Of course, what did I do? I talked about my father and our propensity for disagreement, and answered the completely unsolicited question of what racist white people would have to say in support of Amy. And how that was wrong. And so on in Imaginative Argument Land.
I did the opposite of de-centering. For anyone who may have read that post and felt bewildered or abandoned by the angle I took, I apologize. Look, I don’t have a neat little story to tell about this, just fragments and observations.
- Context is important. In any direct response to people of color, I’d like to think that my angle and tone would not be what it was in that post three days ago. My intent was to get my thoughts down and to approach the story from a personal angle.
- That being said, in an environment where people are processing very raw emotions about what happened to Christian Cooper, I would have been well-served to not post that response publicly right away.
- I underestimated the personal impact of the story on people, and that was tone-deaf of me. The subtext of the angle I took on the post was that, hey, Christian is fine, nobody got hurt, Amy got fired and had her dog taken away. So no harm done, now let me be the professor and talk about how this incident fits into the larger picture of racism in America, which is something that I do have experience with on the producer side.
- I take it as a given that my voice is the voice of a white man and nothing else. I can’t give voice to others, and I can’t speak for others. That leaves me to discuss the things that I know about. De-centering the conversation means I have nothing to discuss, unless I want to take the tack of the article I read and tell other allies to shush, say you’re sorry, and move on.

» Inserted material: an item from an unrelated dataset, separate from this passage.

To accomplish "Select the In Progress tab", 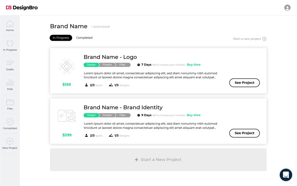I will (61, 38).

- I’m not going to mince words. Racial injustice is one of the main sources of fuel for my desire to write in the first place. It’s a quandary I can’t think or write my way out of. So I’m always going to butt up against this barrier of lived personal experience and hurt when talking about these issues.
- It wasn’t easy confessing that my father used racial slurs. There’s lots of people on my social media that knew my father and probably judged me (or would judge me if they read it) harshly for telling something personal like that about him. I’ve been sitting on a lot of resentment for my father, including resentment for the fact that he put me in a position where I either had to sit on that knowledge (and other knowledge) or reveal his ugly secrets to the world. The way I see it, if you share your life with me, our experiences become shared experiences, which means they’re just as much mine to share as yours. Nobody alive knows my father as well as I do, so I felt entitled to share that experience.

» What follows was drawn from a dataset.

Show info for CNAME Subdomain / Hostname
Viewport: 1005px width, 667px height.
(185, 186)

- At the same time, it was an ugly attention-grab to lead off my post with that revelation. I conceived of it as a bold way to personalize the evil of racism, which is hiding in plain view for many of us. But I also see it in retrospect as just another lurid clickbait lede on the internet.

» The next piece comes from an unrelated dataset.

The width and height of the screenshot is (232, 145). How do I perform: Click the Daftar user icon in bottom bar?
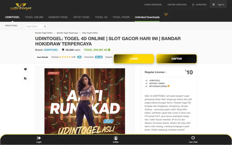coord(116,138)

- What makes me the most paranoid and anxious about the post is the deafening silence. I was proud of the post when I first wrote it, and shared it on my timeline and my story. I spent several hours weaving together my thoughts, and thought I had really nailed my angle. I received one comment and one like (from the same person), and nothing further. Nobody yelled at me, nobody congratulated me, nobody gave me constructive criticism. This is the farthest thing from de-centering the conversation, but if I messed up, I need somebody, anybody, to disagree with me or correct me.
- I think the most likely scenario is that my post was senseless and represents a conversation (much like this one perhaps) that should have just remained in my head.
- The parallel track to all of this is that I’m trying to create content. I’m forcing myself to write when an idea strikes me, and I just don’t feel motivated to write things that no one else can see. Maybe I should just be honest and trade in my ally card and admit that I’m trying to get published, and that I’m trying to get views and clicks to encourage myself to keep writing.